Discoidin Domain Receptor 1 Promotes Myocardial Fibrosis by Suppressing Specificity Protein 1 Ubiquitination and Degradation in Male Spontaneously Hypertensive Rats.

Abstract

BACKGROUND: Myocardial fibrosis (MF) is a common pathological manifestation of end-stage cardiovascular diseases such as hypertension. Hypertension increases cardiac afterload and induces fibrotic myocardial remodeling, ultimately progressing to heart failure. DDR1 (discoidin domain receptor 1), a collagen-activated receptor, plays a pivotal role in multiorgan fibrosis progression. However, its specific mechanistic role in hypertension-induced MF remains to be investigated.
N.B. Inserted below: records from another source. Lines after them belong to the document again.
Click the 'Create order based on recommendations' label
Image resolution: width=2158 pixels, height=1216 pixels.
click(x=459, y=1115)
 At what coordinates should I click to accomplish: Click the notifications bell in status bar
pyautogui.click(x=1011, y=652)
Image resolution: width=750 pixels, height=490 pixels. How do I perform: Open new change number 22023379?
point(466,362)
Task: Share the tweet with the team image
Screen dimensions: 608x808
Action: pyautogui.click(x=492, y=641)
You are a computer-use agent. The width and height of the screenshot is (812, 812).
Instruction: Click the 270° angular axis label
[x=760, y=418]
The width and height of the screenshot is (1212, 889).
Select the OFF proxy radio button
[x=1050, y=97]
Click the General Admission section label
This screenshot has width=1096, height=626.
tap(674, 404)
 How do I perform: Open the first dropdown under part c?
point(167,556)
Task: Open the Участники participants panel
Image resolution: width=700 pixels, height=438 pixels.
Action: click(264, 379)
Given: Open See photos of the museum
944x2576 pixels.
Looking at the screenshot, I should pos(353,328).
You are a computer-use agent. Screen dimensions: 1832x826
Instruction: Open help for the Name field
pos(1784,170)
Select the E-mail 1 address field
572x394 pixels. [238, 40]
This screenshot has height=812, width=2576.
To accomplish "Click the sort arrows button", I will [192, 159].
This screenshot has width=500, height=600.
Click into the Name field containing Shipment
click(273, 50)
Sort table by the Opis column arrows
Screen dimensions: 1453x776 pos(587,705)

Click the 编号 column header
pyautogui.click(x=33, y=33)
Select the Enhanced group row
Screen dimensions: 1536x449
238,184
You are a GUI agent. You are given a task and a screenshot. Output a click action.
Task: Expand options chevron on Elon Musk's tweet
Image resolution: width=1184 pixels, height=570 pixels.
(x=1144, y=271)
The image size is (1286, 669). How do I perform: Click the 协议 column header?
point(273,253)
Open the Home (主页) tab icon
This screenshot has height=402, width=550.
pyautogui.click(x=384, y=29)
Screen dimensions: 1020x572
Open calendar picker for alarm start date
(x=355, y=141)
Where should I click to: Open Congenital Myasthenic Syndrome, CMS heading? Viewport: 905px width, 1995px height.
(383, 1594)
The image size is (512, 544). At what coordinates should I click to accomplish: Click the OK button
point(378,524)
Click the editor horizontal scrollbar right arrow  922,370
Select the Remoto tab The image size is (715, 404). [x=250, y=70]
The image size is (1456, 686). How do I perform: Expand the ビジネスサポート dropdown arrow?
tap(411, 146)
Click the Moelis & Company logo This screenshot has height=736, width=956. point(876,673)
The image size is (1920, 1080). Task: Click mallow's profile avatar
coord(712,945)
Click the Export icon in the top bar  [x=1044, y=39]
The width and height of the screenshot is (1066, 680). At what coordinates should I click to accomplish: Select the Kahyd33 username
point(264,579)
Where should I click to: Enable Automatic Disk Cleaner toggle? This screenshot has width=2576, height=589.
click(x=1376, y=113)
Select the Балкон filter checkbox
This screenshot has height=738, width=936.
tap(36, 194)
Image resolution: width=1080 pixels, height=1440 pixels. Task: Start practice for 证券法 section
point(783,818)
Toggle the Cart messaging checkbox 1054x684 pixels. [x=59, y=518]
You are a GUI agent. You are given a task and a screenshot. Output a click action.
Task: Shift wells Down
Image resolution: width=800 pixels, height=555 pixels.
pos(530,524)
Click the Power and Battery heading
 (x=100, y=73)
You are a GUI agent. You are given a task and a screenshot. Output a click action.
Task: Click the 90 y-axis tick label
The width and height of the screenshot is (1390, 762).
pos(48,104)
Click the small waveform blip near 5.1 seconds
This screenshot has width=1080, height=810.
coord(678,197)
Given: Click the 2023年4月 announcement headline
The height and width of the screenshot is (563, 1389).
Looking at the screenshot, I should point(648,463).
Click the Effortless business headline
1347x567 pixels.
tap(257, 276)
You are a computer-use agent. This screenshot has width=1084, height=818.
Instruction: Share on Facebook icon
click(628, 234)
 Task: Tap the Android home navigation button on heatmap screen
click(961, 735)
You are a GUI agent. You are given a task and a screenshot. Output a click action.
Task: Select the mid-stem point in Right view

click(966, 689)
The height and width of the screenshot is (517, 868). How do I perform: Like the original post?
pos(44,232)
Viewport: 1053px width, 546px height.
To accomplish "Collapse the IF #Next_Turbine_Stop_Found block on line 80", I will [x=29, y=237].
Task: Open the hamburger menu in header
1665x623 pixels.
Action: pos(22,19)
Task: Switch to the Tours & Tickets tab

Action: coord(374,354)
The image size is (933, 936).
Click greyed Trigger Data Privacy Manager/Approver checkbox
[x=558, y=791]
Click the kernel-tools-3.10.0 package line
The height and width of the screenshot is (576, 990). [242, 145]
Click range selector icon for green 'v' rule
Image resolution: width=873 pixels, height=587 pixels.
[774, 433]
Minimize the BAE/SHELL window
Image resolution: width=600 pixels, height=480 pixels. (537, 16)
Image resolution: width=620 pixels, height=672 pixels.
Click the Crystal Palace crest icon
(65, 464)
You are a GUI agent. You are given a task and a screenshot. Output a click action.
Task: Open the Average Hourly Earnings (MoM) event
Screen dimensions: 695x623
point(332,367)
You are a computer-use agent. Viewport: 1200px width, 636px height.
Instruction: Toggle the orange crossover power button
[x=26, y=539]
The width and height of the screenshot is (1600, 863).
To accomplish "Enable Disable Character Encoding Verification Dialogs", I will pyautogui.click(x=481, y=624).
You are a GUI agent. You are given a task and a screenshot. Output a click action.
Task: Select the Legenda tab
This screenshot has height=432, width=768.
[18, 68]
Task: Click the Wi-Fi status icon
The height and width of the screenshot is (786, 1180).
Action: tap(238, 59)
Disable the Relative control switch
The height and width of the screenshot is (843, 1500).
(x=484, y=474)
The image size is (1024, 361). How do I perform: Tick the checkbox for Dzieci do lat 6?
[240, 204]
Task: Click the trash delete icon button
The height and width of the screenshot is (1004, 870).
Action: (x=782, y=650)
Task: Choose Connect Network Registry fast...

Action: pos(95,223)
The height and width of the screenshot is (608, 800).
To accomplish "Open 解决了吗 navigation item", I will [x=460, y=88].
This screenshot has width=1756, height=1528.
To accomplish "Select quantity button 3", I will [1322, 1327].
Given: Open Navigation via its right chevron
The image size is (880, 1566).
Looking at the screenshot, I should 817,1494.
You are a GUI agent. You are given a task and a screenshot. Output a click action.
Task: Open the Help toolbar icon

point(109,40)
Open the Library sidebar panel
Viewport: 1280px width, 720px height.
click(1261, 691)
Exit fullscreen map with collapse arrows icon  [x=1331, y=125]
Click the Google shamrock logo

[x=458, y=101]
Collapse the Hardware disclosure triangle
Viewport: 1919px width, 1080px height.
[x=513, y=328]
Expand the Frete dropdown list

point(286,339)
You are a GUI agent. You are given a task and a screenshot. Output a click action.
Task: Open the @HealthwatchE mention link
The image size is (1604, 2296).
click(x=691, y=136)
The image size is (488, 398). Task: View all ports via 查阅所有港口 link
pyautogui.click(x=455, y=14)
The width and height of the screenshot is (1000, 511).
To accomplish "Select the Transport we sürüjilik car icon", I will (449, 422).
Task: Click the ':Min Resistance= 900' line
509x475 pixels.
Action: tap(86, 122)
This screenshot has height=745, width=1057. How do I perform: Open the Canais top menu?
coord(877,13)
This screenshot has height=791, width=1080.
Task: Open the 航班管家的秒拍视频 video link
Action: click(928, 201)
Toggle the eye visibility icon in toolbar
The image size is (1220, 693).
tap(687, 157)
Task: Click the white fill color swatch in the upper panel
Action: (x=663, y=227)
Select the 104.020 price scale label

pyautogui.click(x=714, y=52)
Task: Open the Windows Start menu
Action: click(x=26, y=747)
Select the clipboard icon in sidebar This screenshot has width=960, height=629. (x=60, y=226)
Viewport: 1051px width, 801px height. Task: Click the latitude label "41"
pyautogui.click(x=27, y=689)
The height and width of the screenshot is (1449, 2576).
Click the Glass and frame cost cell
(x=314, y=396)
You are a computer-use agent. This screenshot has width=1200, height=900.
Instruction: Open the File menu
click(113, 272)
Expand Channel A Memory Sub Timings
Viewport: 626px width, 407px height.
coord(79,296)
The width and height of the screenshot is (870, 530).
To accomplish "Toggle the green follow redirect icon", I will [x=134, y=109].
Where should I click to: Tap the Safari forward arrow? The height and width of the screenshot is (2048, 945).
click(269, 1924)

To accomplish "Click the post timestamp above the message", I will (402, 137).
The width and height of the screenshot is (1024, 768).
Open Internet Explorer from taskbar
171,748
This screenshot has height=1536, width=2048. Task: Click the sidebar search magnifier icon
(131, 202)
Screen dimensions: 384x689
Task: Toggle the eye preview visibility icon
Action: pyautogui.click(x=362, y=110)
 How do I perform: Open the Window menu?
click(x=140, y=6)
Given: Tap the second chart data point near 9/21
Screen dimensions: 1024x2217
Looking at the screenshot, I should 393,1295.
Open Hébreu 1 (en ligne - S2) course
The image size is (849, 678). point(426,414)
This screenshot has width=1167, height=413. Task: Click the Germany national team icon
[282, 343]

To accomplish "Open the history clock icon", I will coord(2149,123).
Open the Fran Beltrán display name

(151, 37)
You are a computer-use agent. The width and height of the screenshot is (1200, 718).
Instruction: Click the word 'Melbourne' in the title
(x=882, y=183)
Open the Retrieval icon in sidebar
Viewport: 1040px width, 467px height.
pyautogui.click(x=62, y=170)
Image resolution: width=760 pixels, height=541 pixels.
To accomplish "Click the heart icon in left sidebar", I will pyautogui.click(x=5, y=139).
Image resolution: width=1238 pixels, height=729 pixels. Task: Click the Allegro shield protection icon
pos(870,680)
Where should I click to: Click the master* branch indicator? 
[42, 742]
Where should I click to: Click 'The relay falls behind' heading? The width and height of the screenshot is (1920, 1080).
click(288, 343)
METHODS: A pressure overload-induced MF model was established in male spontaneously hypertensive rats, and cardiac fibroblasts were stimulated with angiotensin II to induce a fibrotic phenotype. Cardiac function and fibrosis were assessed through echocardiography combined with histological/cellular staining. Western blotting, quantitative reverse transcription polymerase chain reaction, immunoprecipitation, and ubiquitination assays were used to investigate molecular mechanisms. RESULTS: Results demonstrated upregulated DDR1 expression in both activated cardiac fibroblasts and fibrotic hearts of spontaneously hypertensive rats. DDR1 inhibition improved cardiac structure and function in spontaneously hypertensive rats, while reducing the fibrotic phenotype of cardiac fibroblasts and attenuating MF progression. Mechanistically, DDR1 enhances direct interaction with SP1 (specificity protein 1), suppressing its ubiquitination and degradation. SP1 binds to the ROCK1 (rho-associated protein kinase 1) gene promoter to strengthen transcriptional regulation, thereby upregulating ROCK1 and downstream profibrotic signaling pathways. CONCLUSIONS: In summary, this study demonstrates that DDR1 is a pivotal driver of MF progression, establishing both a theoretical foundation and an experimental basis for DDR1-targeted therapy in MF.